Security and Safety in Canadian Universities
Security and Safety by Province
Security and Safety in Universities in Canada
The level of campus security will vary depending on the size of the campus, the number of students, and the various services provided. Campus security can be run by an autonomous department, or be the purview of some other department such as parking enforcement or facilities management. Other times it is taken care of by an external agency such as the RCMP.
When the campus is large geographically and night classes are common, a campus shuttle may be provided (usually free) at certain times of the day. These shuttles run a set route around the campus and will pick up and drop off students at these predetermined areas. Students in conjunction with Safe Walk programs can use this, where campus security (or sometimes qualified students) will escort students around campus after dark.
Large campuses will often have “Blue Phones”. These are phones placed at prominent and strategic places around the campus, placed so that a student can see a Blue Phone from all places on campus. This phone will usually have a direct line to campus security, and also have a special 9-1-1 button for emergencies.
Security will also do foot, bike, and vehicle patrols of the campus. They are meant as a visible deterrent to suspicious activity and also to provide reassurance to the campus patrons. Patrols are usually on a continuous basis, although there may be more staff on patrol at certain times of the evening or during certain events (eg. sporting activities, concerts, around pubs, etc.).
Sometimes campus security will partner with an outside agency such as the RCMP, especially if the campus is located in the middle of a large city or is part of a larger campus community. This external agency can be partially responsible for active patrolling, service and emergency response, event planning, crime prevention, statistical analysis, outreach and liaison, as well as the investigation of suspicious activity.
Often the campus security website will have a section dedicated to weekly updates on security concerns. For example, if suspicious activity has been observed in a certain parking lot, notices will be posted to that effect. Reports on escaped offenders or parolees are also posted for public safety.
One of the daily tasks for campus security is to patrol parking lots.

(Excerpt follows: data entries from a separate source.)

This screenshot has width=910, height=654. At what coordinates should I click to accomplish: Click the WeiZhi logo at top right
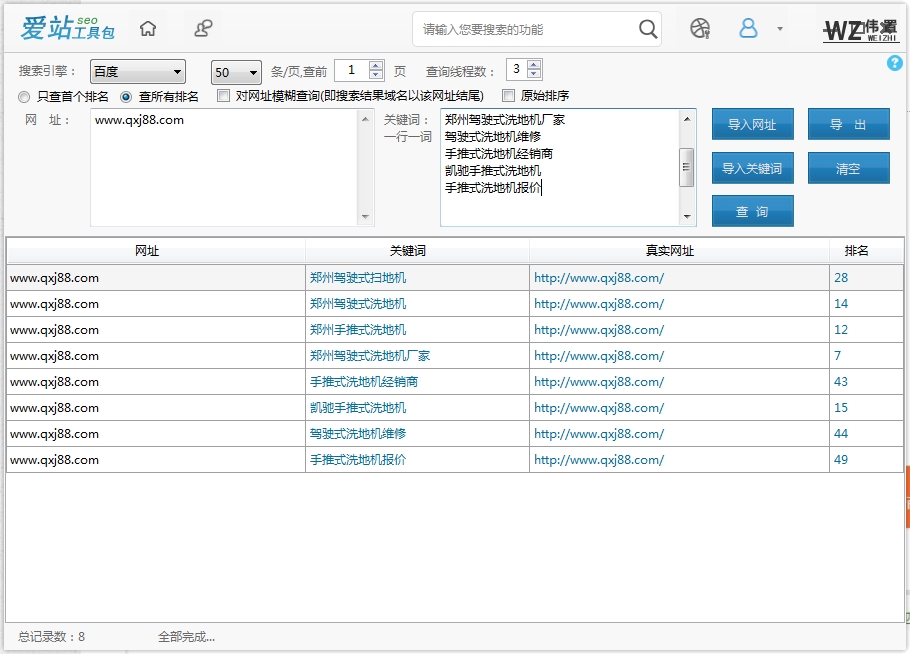(860, 28)
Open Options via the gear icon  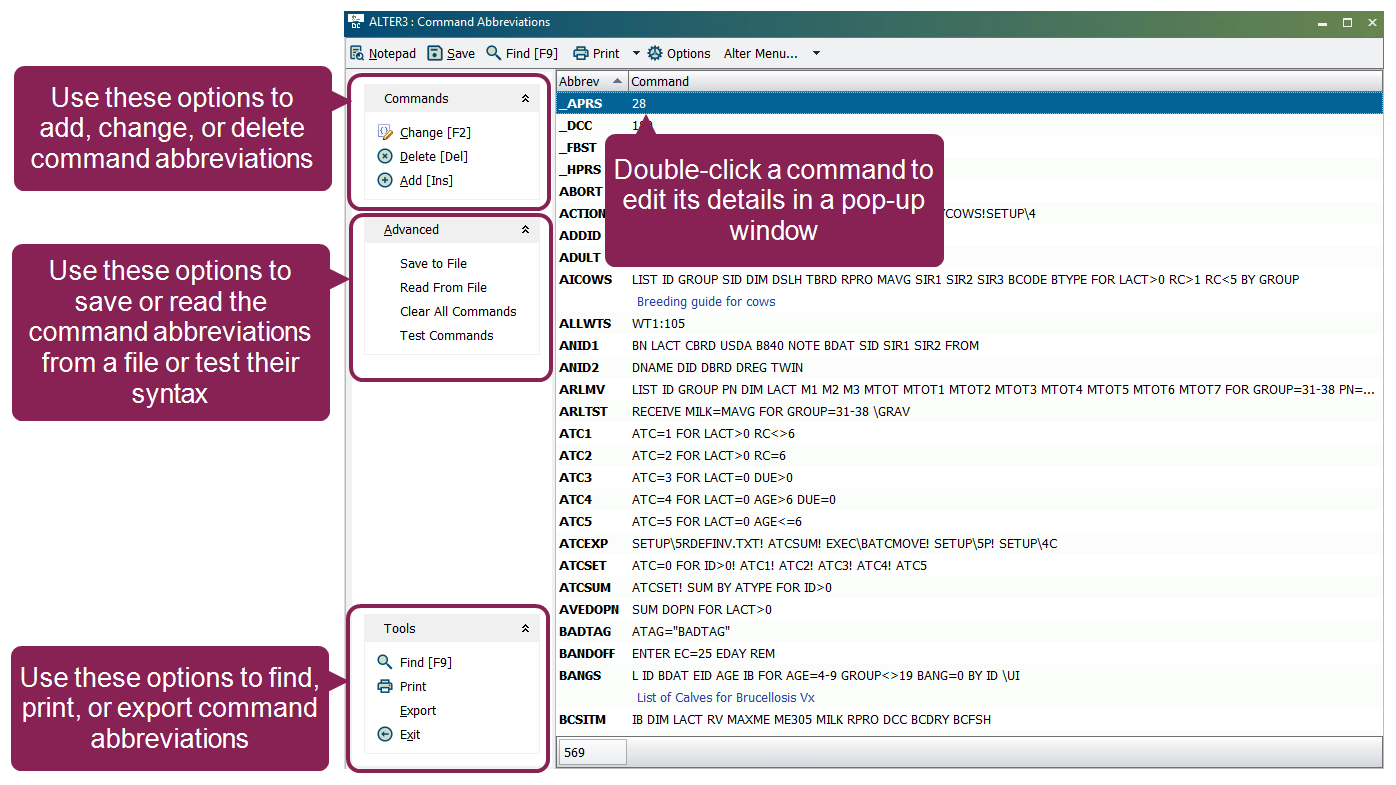(x=655, y=53)
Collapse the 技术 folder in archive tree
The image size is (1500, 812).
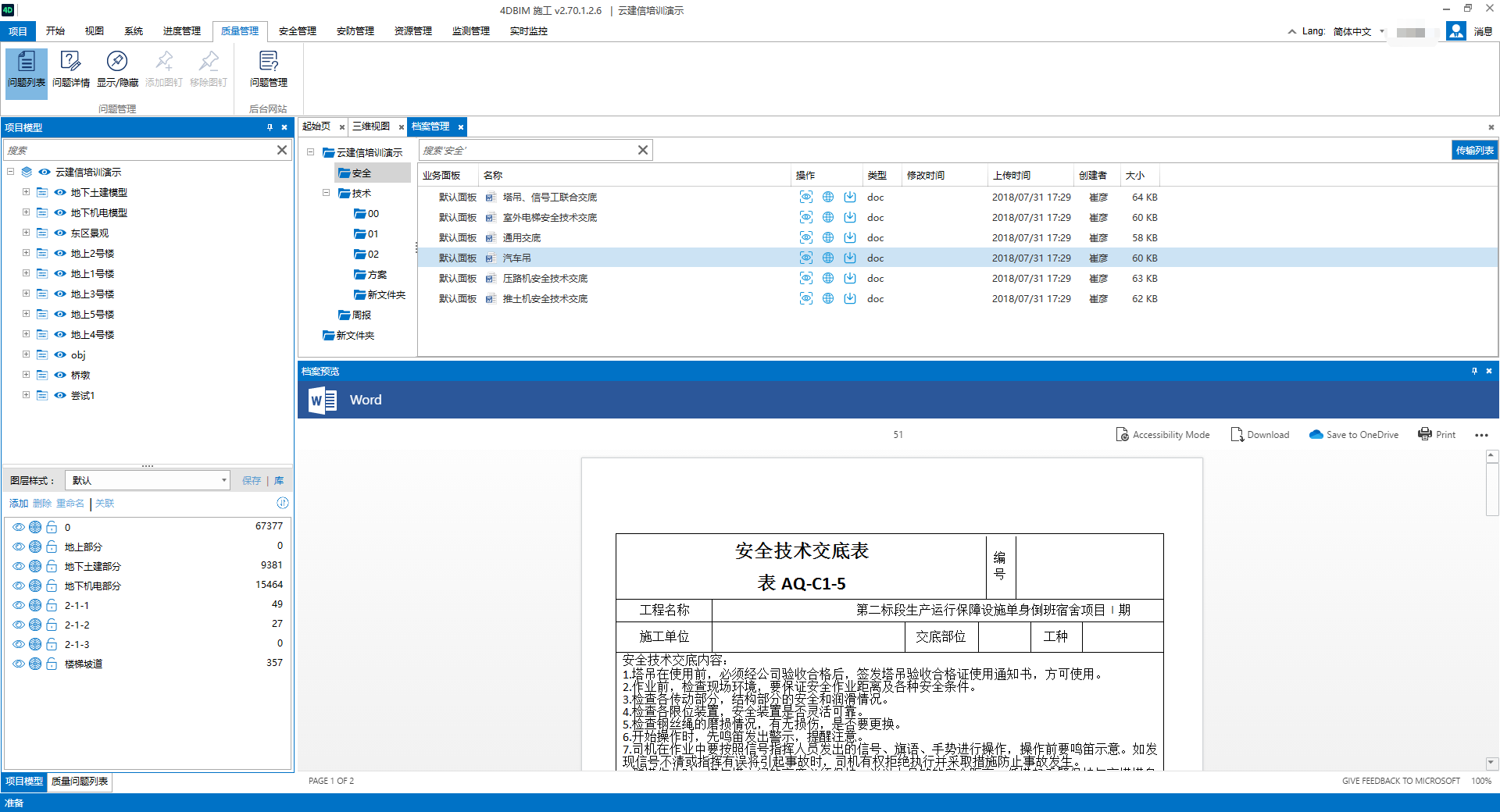point(326,193)
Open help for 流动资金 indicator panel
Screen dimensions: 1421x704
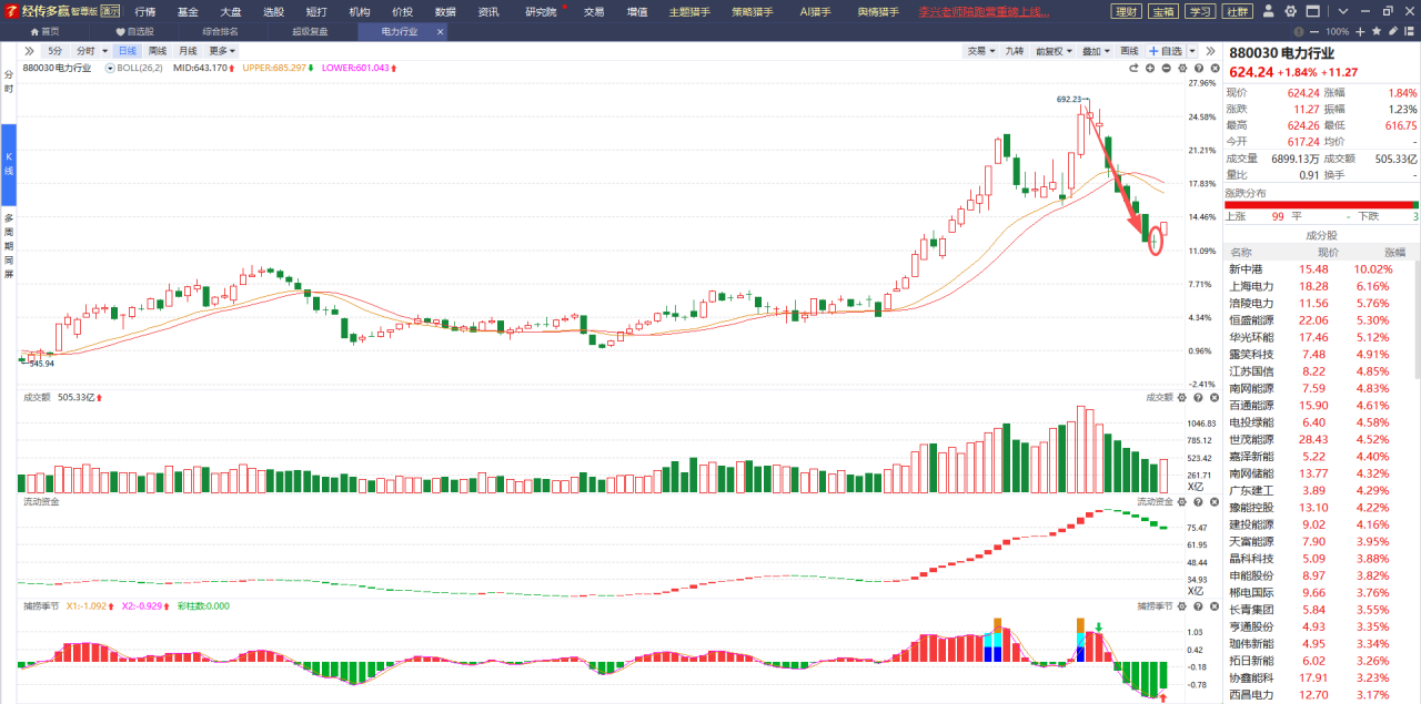1198,502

In addition to enforcing parking (if that is within their purview), campus security is also responsible for acting on suspicious behavior in the parking lots (attempted theft, break-ins, etc.).
If a student, staff member, or school employee requires after-hours access to a building or room, campus security will accommodate. ID is required to prove access is allowed in the first place, and sometimes security will accompany you while you are within the restricted location. Campus security is also where you can report lost or stolen keys or access cards and request replacements.
Among other services provided by security is the registry of personal property. This can include things like cars, laptops, and bikes, and is designed to make those items easily identifiable in the event they are stolen. Sometimes this service is provided free of charge; most times there is a nominal fee.
Campus security can also be responsible for lost-and-found articles, in addition to reporting stolen items. Found items are generally kept for 1-3 months before being donated to various agencies.
Even though lighting is generally the purview of facilities management (which may in fact be the responsible department for security in the first place), you can often report lighting outages directly to security, since this is deemed a security matter especially in places such as parking lots and doorways.
Emergency procedures and miscellaneous website information
Some campus security websites can be quite comprehensive, especially those of the larger universities. Many will have on their website a description of what to do in certain emergencies. This covers things like fires, deaths or serious injuries, bomb threats, hazardous material spills, and suspicious activity. Procedures are clearly laid out step-by-step and phone numbers and contact names are provided. Tips on keeping safe, information on upcoming first aid courses, crime prevention, identity theft, and storm procedures are often also found on their website.